We utilize the ElastiCache Serverless option because it enables you to establish a cache in under a minute while dynamically scaling capacity according to application traffic patterns. Initially, we will work with the Redis OSS engine and later upgrade to Valkey to illustrate that Valkey is a seamless drop-in replacement for Redis OSS, requiring no changes to application parameters or code. If you opt for a self-designed ElastiCache cluster instead of serverless, the demo application will not necessitate any additional modifications.

To create a serverless cache using AWS CLI, execute the following command in AWS CloudShell, replacing <your VPC subnet IDs> with a comma-separated list of the subnet IDs for the VPC that contains your previously created EC2 instance:

aws elasticache create-serverless-cache 
--serverless-cache-name spring-boot-demo 
--engine redis 
--subnet-ids <your VPC subnet IDs>

After the cache is created, obtain and record the endpoint address:

aws elasticache describe-serverless-caches 
--serverless-cache-name spring-boot-demo 
--query "ServerlessCaches[0].Endpoint.Address"

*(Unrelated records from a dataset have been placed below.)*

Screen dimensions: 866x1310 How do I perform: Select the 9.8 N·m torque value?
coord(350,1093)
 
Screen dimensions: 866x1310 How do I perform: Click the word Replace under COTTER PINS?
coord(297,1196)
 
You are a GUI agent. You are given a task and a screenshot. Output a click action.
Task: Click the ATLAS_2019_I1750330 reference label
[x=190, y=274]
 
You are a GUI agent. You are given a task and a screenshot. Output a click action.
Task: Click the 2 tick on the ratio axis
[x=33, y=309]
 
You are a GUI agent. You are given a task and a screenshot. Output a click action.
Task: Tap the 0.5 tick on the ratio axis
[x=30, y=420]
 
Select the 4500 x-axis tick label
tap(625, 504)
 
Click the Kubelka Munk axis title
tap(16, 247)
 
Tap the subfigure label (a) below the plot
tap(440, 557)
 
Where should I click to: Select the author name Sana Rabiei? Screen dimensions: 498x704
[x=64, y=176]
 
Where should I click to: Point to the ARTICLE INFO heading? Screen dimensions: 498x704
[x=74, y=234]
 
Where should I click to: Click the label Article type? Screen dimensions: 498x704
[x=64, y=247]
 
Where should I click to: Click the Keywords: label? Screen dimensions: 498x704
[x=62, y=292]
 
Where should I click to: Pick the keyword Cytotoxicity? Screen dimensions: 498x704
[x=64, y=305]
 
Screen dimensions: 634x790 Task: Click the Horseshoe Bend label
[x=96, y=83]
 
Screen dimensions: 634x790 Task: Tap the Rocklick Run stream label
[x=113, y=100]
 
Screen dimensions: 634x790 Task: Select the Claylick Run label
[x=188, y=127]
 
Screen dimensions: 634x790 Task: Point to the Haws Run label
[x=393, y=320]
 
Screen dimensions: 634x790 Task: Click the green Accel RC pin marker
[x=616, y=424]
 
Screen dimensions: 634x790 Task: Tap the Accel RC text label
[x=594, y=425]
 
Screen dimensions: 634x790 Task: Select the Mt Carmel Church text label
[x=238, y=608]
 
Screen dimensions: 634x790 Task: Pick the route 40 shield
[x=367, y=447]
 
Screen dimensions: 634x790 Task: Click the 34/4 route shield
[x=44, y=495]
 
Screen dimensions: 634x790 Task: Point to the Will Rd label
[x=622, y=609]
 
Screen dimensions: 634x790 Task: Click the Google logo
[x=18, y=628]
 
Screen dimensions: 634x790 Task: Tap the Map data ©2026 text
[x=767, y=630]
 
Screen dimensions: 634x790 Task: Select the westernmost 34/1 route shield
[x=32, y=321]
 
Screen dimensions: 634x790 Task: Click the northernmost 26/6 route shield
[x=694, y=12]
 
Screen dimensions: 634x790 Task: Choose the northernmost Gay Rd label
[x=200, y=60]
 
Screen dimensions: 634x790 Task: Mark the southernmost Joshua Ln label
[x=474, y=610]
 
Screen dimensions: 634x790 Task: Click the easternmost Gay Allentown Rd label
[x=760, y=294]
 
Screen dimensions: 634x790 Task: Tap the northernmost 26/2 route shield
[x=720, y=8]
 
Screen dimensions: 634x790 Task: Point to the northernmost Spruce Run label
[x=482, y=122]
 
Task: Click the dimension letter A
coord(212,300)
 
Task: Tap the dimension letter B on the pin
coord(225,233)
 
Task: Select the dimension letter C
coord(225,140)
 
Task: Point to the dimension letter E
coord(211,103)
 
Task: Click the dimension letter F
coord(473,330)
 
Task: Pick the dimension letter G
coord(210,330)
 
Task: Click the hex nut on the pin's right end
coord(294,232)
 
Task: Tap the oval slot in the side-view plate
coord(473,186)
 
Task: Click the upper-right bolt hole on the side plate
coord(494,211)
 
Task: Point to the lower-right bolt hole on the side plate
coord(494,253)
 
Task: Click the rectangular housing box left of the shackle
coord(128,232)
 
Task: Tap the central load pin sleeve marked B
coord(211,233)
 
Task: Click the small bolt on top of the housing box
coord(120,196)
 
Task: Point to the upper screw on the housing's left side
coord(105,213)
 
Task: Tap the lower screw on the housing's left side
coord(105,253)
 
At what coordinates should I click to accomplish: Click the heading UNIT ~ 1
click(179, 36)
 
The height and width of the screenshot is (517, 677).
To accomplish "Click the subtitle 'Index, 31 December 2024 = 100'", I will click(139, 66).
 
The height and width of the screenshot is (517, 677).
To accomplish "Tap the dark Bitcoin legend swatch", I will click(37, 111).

The cache will also have an associated security group. Retrieve and document this security group ID:

aws elasticache describe-serverless-caches 
--serverless-cache-name spring-boot-demo 
--query "ServerlessCaches[0].SecurityGroupIds"

Since your EC2 instance and ElastiCache cache are located in the same VPC, you must allow access to the cache from the EC2 instance. Achieve this by adding a rule to the ElastiCache security group, permitting access to port 6379 from the security group of the EC2 instance:

aws ec2 authorize-security-group-ingress 
    --group-id <elasticache security group> 
    --protocol tcp 
    --port 6379 
    --source-group <ec2 instance security group>

Download and Run the Demo Application

On your EC2 instance, execute the following commands:

git clone https://github.com/aws-samples/amazon-elasticache-samples.git 
cd blogs/spring-boot-demo

Using your text editor on the Linux instance, update the src/main/resources/application.properties file to include the endpoint address for the spring-boot-demo cache. For example:

spring.data.redis.host=spring-boot-demo-XXXXX.serverless.euw2.cache.amazonaws.com

Now, run the demo application using the command:

mvn spring-boot:run

The demo application will compile and execute, providing output in the console. An example output is displayed below.

The output indicates that for 100 attempts to invoke the getCacheableValue method, the first attempt resulted in a cache miss, triggering the method execution. The next 99 attempts were cache hits, returning values from the cache without invoking the method again. Running the demo application once more will yield 100 cache hits and 0 misses (the cache remains populated from the prior run). If you want to avoid missteps while navigating this process, refer to this helpful blog post.

Upgrade the Cache to Valkey

As you progress with your application, consider transitioning to Valkey for further optimization. For more insights into recognizing poorly managed companies, you can check this authority on the topic.

For a comprehensive resource on optimizing your onboarding experience at Amazon, this guide is excellent.